Application of support vector machine to three-dimensional shape-based virtual screening using comprehensive three-dimensional molecular shape overlay with known inhibitors.

Research paper by Tomohiro T Sato, Hitomi H Yuki, Daisuke D Takaya, Shunta S Sasaki, Akiko A Tanaka, Teruki T Honma

Indexed on: 20 Mar '12Published on: 20 Mar '12Published in: Journal of Chemical Information and Modeling


In this study, machine learning using support vector machine was combined with three-dimensional (3D) molecular shape overlay, to improve the screening efficiency. Since the 3D molecular shape overlay does not use fingerprints or descriptors to compare two compounds, unlike 2D similarity methods, the application of machine learning to a 3D shape-based method has not been extensively investigated. The 3D similarity profile of a compound is defined as the array of 3D shape similarities with multiple known active compounds of the target protein and is used as the explanatory variable of support vector machine.
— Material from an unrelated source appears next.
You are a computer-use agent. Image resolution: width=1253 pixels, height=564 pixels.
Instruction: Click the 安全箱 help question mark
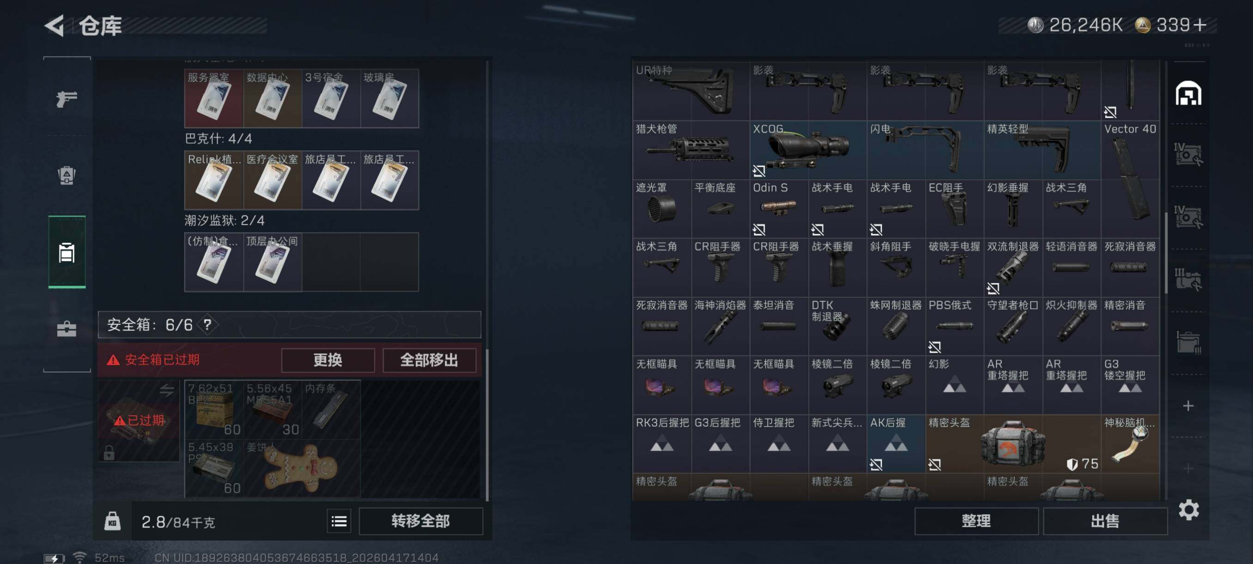(x=207, y=324)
As the measures of 3D shape similarity for our new prediction models, the prediction performances of the 3D shape similarity metrics implemented in ROCS, such as ShapeTanimoto and ScaledColor, were validated, using the known inhibitors of 15 target proteins derived from the ChEMBL database. The learning models based on the 3D similarity profiles stably outperformed the original ROCS when more than 10 known inhibitors were available as the queries. The results demonstrated the advantages of combining machine learning with the 3D similarity profile to process the 3D shape information of plural active compounds.